Are you planning on taking I-40 most of the way, or do you have a different route in mind?

If you are indeed going to Death Valley & you have the time, I would make a point to get down to Joshua Tree. It's about a 4-4.5 hour drive south of DV & absolutely a must see. There is also an area near Joshua Tree & The Salton Sea called the Anza-Borrego Desert that looks cool. There is a small town near there called Borrego Springs that has a few dozen massive metal sculptures scattered throughout the desert surrounding the town.

Here are some shots I took in Borrego Springs a while back:

https://www.flickr.com/photos/thegreatkevinclark/sets/72157640168792144/

Many of those sculptures are HUGE. I'm 5'11" & could easily stand right under the dragon's chin & walk beneath the curved sections of its body... which are the head & two body segments rising out of the ground and then across the highway are two more body segments & the tail. MASSIVE!

The scorpion is probably 10-15 feet wide.

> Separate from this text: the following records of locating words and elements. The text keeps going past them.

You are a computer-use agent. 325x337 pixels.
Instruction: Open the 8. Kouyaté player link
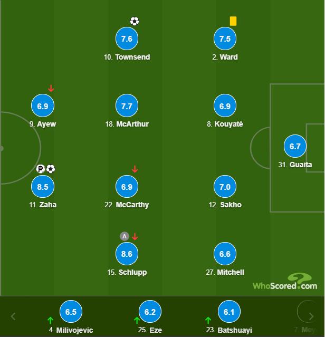click(x=225, y=124)
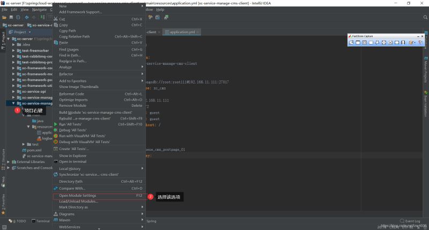This screenshot has height=230, width=429.
Task: Open the Event Log in status bar
Action: [410, 221]
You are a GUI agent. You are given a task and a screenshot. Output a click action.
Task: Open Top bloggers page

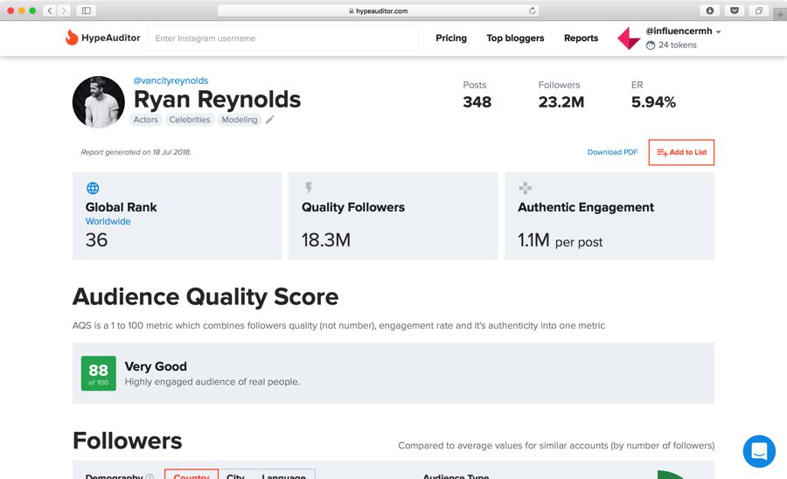pyautogui.click(x=515, y=38)
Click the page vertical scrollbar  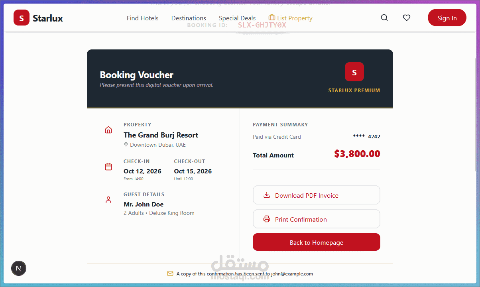tap(475, 116)
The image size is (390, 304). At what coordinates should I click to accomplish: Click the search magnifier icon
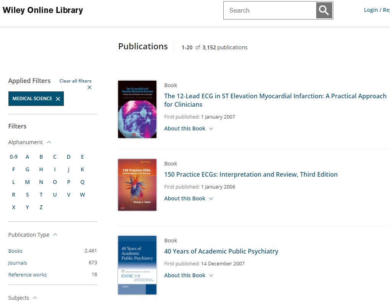[x=324, y=10]
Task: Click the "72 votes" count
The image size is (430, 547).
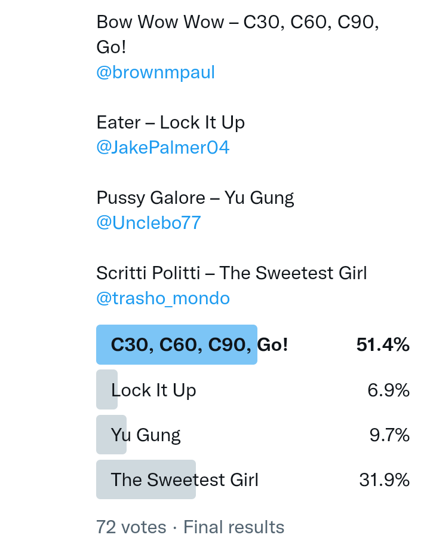Action: point(131,527)
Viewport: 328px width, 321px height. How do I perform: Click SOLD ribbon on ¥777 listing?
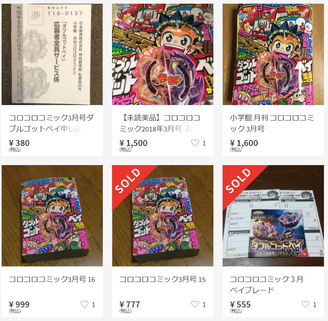pos(128,181)
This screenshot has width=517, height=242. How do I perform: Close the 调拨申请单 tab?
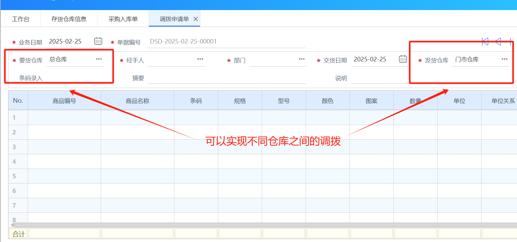click(196, 19)
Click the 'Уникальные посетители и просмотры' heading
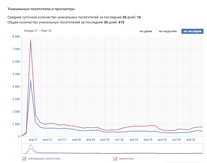Viewport: 207px width, 163px height. (x=41, y=9)
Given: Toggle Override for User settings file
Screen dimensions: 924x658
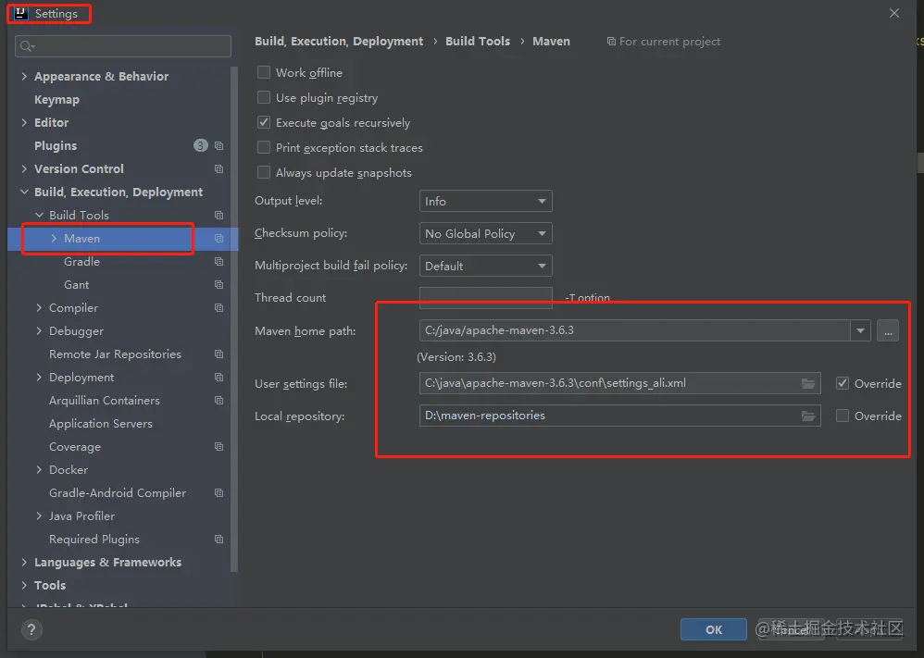Looking at the screenshot, I should point(843,383).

The grasshopper was taller than I am, as was the Native American statue. There are dinosaurs, cowboys on horses, giant turtles, mammoths, etc., etc. We had our 5 year old nephew & my mother-in-law with us on that trip, so unfortunately I didn't get see all of them or take my time getting more shots. I've been itching to get back out there (and Joshua Tree) for some time now. My in-laws are only about two hours from there, between San Diego & L.A., so hopefully the wife & I can take a day to head out there by ourselves the next time we visit.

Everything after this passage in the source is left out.